- _Text provided_
◆ ◆ ◆ ◆ ◆ ◆ ◆
# Mitsuaki-T* Preview



## JBroida (Jun 15, 2011)

New paper knives in... some of them will be going up on the website soon... here's a link to a gallery where you can see the pictures
Mitsuaki T* Paper Knives June 2011

You can also see them on our facebook page here
Japanese Knife Imports on Facebook

These new ones will be going for $138


----------



## Andrew H (Jun 16, 2011)

Those look awesome, I like that there are lots of different styles.


----------



## JBroida (Jun 16, 2011)

Hey guys...still haven't had time to put them up, but I miscalculated the price...its going to be $115, not $138... Sorry,about the misquote... But lower is better, right?


----------



## Potato42 (Jun 16, 2011)

JBroida said:


> Hey guys...still haven't had time to put them up, but I miscalculated the price...its going to be $115, not $138... Sorry,about the misquote... But lower is better, right?


 
I demand you charge me $138!

Seriously though, what's a "paper knife"? Letter opener? They look cool and I can appreciate all the different styles you have.


----------



## DwarvenChef (Jun 16, 2011)

Great looking little beasties  

I really can't wait to find a real job


----------



## JBroida (Jun 16, 2011)
◆ ◆ ◆ ◆ ◆ ◆ ◆
- _Listed records_
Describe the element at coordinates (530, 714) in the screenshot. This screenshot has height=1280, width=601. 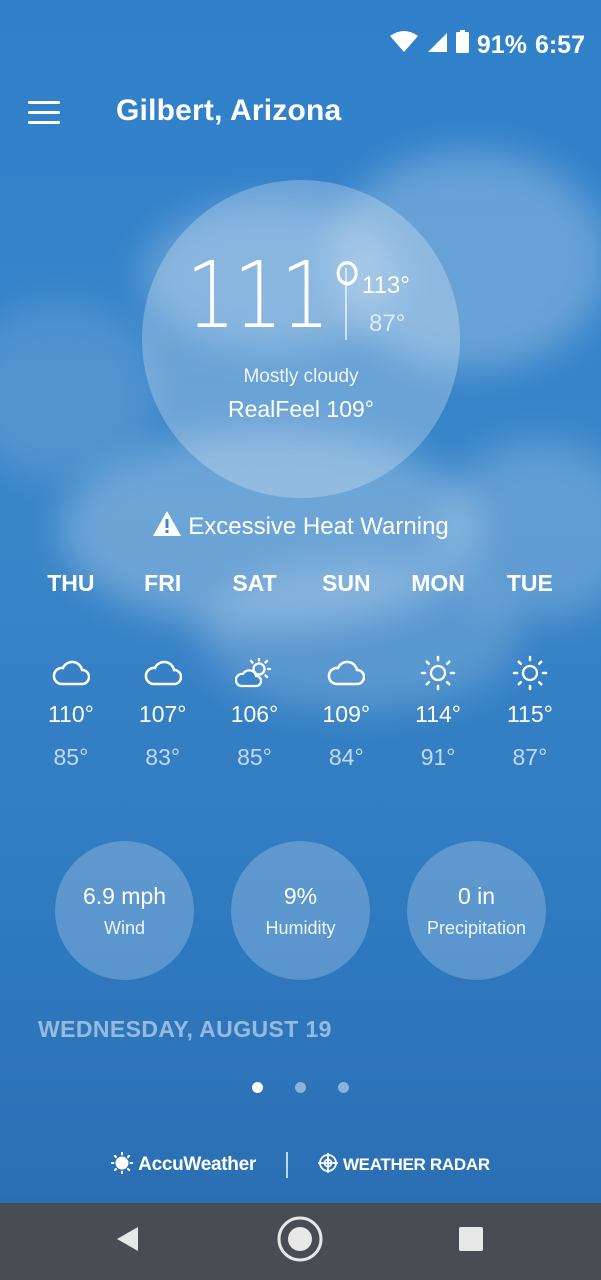
I see `day-high: 115°` at that location.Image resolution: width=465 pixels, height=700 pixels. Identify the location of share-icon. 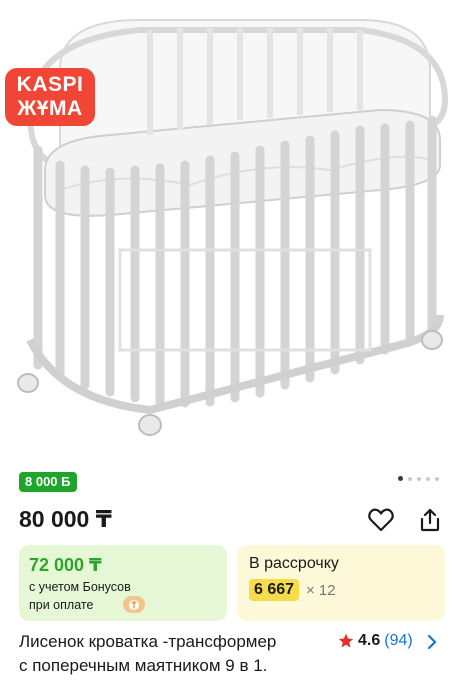
(430, 520).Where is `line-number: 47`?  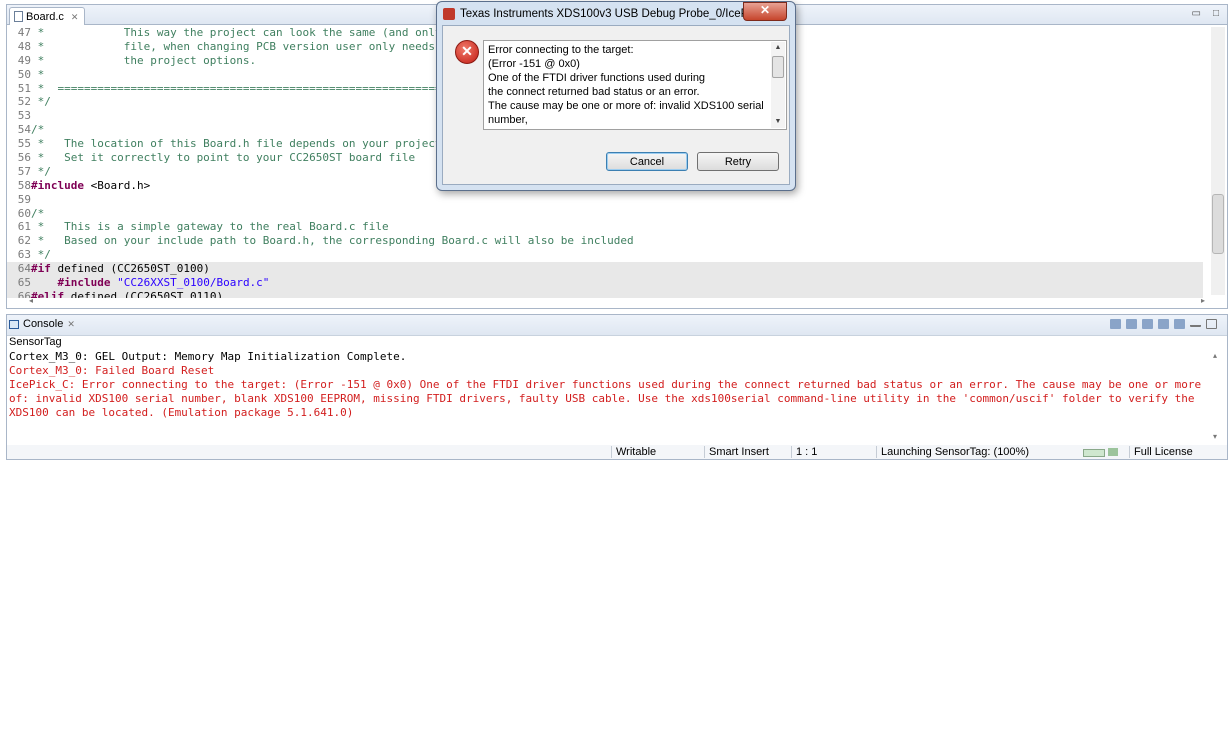
line-number: 47 is located at coordinates (24, 32).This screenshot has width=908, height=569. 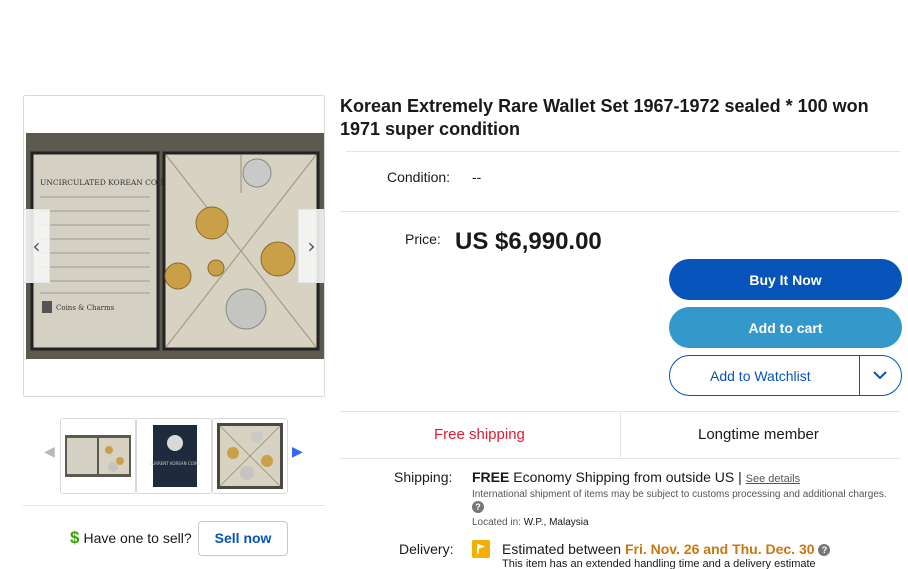 I want to click on thumbnail-3-image, so click(x=250, y=456).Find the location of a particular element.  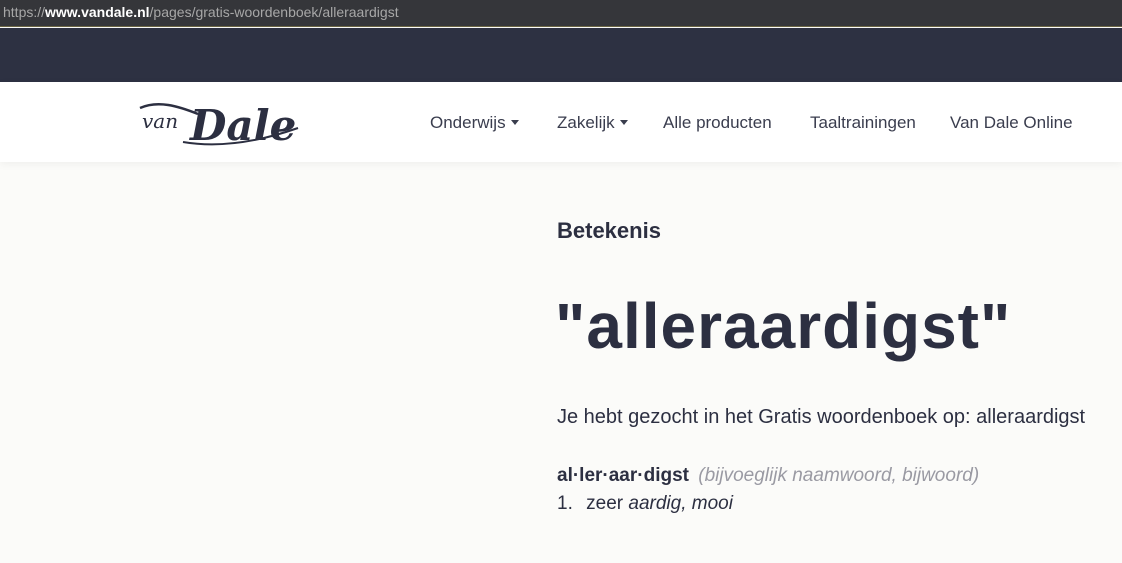

nav-van-dale-online-label: Van Dale Online is located at coordinates (1012, 122).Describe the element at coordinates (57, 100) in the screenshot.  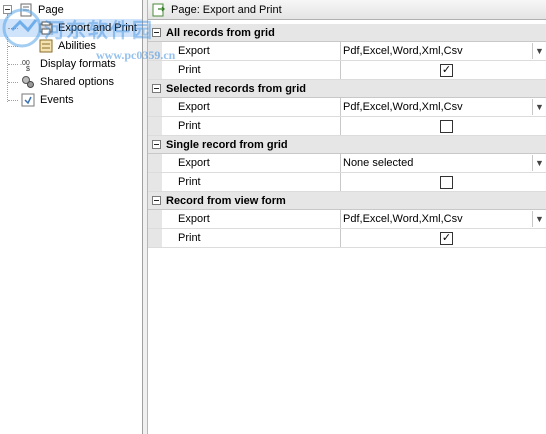
I see `tree-item-label: Events` at that location.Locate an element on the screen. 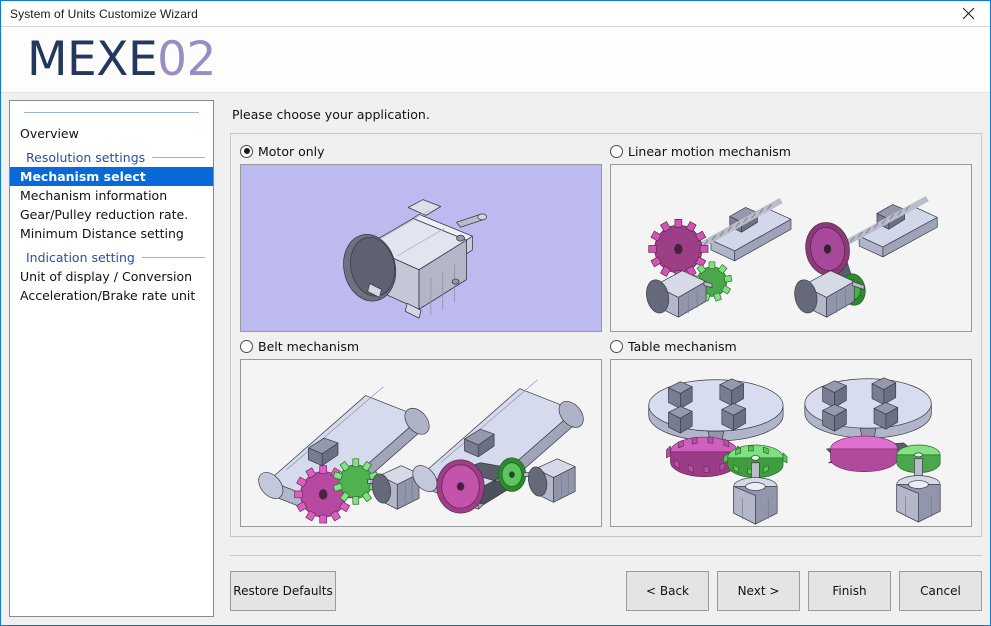  option-belt-mechanism: Belt mechanism is located at coordinates (421, 432).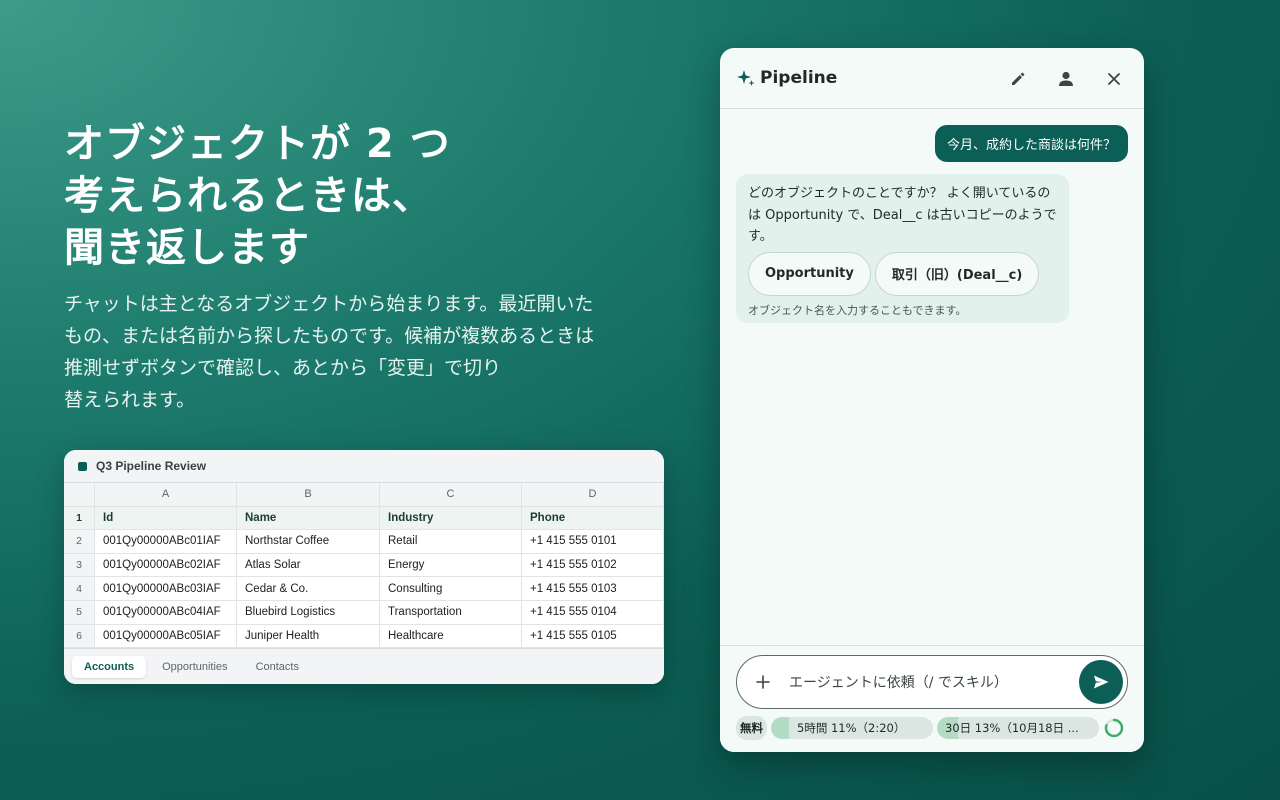 This screenshot has height=800, width=1280. Describe the element at coordinates (166, 566) in the screenshot. I see `table-cell: 001Qy00000ABc02IAF` at that location.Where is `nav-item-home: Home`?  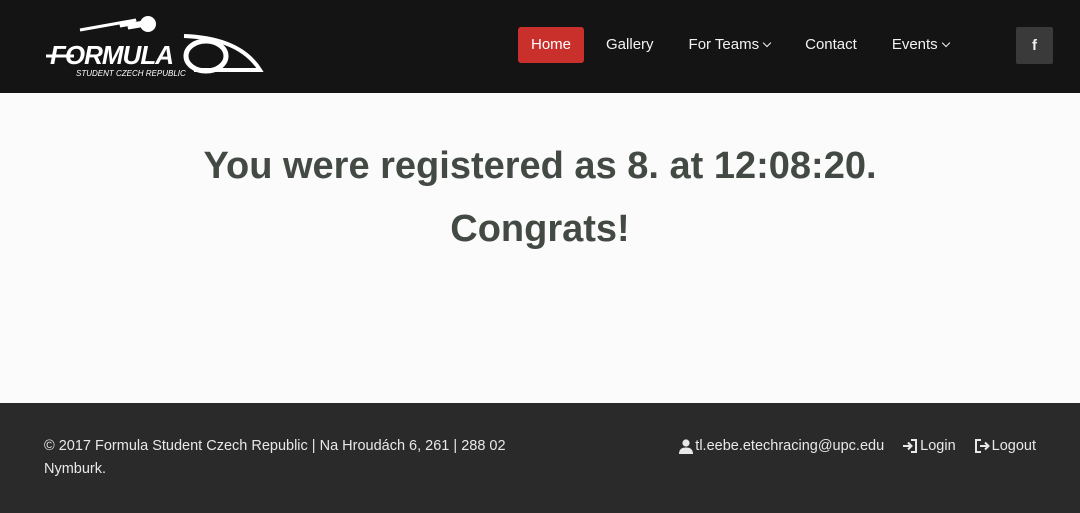
nav-item-home: Home is located at coordinates (552, 45).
◆ ◆ ◆ ◆ ◆ ◆ ◆
- _Exercise instructions_
1. In the paper knife thread, what price did JBroida first give for the new knives?
2. Write out the stretch of the paper knife thread from "I demand you" through "DwarvenChef (Jun 16, 2011)", swapping "cool" for "sharp".
3. Please carry on the paper knife forum thread from where it stops.
The listing above comes from a separate source.

- _Answers for the exercise_
1. $138

2.
I demand you charge me $138!

Seriously though, what's a "paper knife"? Letter opener? They look sharp and I can appreciate all the different styles you have.


----------



## DwarvenChef (Jun 16, 2011)

3.
Something like a letter opener/craft knife... Plus, having one instantly makes you a cooler person


----------



## Eamon Burke (Jun 16, 2011)

Really? Not this?
[video=youtube;2W8bYWofdVo]http://www.youtube.com/watch?v=2W8bYWofdVo[/video]


----------



## SpikeC (Jun 16, 2011)

Cool!


----------



## Potato42 (Jun 16, 2011)

JBroida said:


> ... Plus, having one instantly makes you a cooler person


 
Naturally!


----------



## JBroida (Jun 16, 2011)

That kids knives are so much cooler than ours


----------



## WildBoar (Jun 16, 2011)

Jon, when do you think these will go on sale?


----------



## JBroida (Jun 16, 2011)

As soon as I have some free time, I will put them up...right now I'm at the store getting internet and phone setup


----------



## WildBoar (Jun 16, 2011)

JBroida said:


> As soon as I have some free time, I will put them up...right now I'm at the store getting internet and phone setup


Seems like you got the internet connection working okay :lol2:


----------



## JBroida (Jun 16, 2011)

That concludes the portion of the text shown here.